** SELECTED EXTRACT follows **
Staff Scientist Dr. Eugene Lin is working closely with Dr. Stubbs, examining genes associated with T2D as an entry point of study in larger genetic databases. The next step is for the Stubbs Lab members to carry out experiments to test the genes and figure out how they influence a person’s likelihood of developing disease.
T2D is the most common health outcome related to stress, and is linked to disorders such as anxiety and depression. Therefore, genetic markers associated with T2D are extremely useful to researchers like Drs. Stubbs and Lin.
“It’s hard to get stress isolated as a cause in human patients,” says Dr. Stubbs. “But, for example, T2D and Alzheimer’s are tightly associated, and animal studies clearly link T2D and stress. [Dr. Lin] found genes associated with both diseases in his analysis of potential modifiers for T2D genes.” Dr. Stubbs says these connections suggest that T2D and Alzheimer’s might appear together for some people, and a link to stress is possible.
** End of SELECTED EXTRACT **
** DATA EXTRACTS follows **
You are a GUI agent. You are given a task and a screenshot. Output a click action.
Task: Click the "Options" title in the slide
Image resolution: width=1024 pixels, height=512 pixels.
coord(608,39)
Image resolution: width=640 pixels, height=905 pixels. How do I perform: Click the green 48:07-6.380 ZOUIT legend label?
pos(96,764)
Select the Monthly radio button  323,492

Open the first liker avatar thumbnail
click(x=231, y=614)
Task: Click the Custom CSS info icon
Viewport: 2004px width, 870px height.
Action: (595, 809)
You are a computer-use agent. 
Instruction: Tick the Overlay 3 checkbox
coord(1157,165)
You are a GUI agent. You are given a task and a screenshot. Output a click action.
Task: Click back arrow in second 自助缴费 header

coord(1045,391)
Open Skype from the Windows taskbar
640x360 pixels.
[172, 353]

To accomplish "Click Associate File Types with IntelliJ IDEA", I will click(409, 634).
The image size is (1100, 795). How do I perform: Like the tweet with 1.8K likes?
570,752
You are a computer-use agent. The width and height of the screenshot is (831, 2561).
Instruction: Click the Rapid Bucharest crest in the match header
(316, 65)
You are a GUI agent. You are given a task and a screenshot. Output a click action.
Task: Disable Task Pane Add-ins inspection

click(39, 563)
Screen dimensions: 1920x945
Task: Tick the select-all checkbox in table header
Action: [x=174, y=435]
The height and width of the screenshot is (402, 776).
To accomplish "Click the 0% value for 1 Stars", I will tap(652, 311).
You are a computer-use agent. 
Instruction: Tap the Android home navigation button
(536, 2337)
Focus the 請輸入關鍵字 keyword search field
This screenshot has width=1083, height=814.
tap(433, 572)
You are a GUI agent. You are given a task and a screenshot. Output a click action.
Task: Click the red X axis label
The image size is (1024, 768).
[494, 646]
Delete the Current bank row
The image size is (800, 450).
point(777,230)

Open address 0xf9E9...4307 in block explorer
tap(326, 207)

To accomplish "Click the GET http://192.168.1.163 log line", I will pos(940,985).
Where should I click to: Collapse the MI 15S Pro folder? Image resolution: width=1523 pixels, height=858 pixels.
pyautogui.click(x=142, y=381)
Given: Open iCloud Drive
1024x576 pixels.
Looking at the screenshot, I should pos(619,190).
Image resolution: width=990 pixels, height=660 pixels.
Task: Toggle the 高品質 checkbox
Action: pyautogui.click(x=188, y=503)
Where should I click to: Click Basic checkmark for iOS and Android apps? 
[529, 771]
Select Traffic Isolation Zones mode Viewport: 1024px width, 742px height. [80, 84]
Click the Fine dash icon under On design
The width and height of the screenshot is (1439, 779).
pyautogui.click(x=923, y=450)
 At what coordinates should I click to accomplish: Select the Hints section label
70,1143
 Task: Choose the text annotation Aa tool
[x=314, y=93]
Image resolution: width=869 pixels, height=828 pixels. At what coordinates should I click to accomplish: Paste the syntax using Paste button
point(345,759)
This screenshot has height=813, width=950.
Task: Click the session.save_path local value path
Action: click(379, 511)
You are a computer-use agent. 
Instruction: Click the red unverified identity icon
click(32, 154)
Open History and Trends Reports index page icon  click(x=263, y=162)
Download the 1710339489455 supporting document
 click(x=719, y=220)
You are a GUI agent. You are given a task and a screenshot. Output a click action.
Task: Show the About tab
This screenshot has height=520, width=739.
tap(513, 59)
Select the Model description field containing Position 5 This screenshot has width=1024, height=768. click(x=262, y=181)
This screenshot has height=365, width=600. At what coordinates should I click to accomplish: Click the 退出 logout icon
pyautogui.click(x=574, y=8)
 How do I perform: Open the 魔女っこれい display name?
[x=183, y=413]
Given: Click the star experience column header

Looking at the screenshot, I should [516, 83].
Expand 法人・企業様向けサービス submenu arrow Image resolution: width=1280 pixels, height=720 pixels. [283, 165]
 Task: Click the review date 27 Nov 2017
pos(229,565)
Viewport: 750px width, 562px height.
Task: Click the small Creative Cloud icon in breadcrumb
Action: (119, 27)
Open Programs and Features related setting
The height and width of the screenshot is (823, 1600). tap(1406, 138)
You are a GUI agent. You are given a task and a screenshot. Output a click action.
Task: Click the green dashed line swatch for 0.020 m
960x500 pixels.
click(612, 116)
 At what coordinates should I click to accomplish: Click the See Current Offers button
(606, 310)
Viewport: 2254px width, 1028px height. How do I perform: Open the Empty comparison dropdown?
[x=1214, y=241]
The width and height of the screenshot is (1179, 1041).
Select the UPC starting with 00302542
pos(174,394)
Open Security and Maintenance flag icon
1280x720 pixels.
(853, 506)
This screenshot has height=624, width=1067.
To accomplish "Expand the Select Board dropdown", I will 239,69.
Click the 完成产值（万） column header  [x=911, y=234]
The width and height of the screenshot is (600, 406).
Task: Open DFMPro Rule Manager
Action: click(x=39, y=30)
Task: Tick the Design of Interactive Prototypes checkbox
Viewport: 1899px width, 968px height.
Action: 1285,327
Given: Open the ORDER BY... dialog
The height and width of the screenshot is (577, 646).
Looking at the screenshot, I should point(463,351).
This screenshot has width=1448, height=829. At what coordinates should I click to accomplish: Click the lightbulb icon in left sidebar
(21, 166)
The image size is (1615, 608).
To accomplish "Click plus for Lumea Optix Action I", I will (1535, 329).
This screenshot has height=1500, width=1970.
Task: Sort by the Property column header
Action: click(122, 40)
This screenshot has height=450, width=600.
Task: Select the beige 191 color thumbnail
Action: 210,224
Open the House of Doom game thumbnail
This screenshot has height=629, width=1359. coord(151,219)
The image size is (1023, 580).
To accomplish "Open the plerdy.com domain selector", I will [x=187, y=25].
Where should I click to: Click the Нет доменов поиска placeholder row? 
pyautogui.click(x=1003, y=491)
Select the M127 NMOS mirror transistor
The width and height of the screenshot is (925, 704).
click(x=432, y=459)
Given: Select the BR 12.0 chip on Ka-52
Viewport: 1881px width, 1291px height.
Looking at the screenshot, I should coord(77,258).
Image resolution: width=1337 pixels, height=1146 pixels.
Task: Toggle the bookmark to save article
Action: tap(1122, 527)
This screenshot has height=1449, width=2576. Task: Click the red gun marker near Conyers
** End of DATA EXTRACTS **
Give the next part of the text on the Stubbs Lab's genetic research into T2D and stress, continuing after its last sentence. The data come from a separate source.

Researchers are now analyzing blood samples collected from over 200 patients at the Woman’s Hospital in Baton Rouge, Louisiana, most of whom are living with chronic stress. They expect to soon have the data they need to help design an even larger study on this topic. More data and broader-ranging research will help us better understand how our genes influence our vulnerability to the effects of chronic stress.
The Decoding Stress Study is fueled by a core ambition to create a healthier future—even in a world awash in stress. Dr. Galas shared his vision for this work, saying “Today, doctors have to wait until their patients start presenting with symptoms, often years after the stress has already damaged their physical and mental health. We want to make a major step toward providing truly precision medicine, making sure that we know who is at risk and, if necessary, making sure that the interventions are right for each patient.”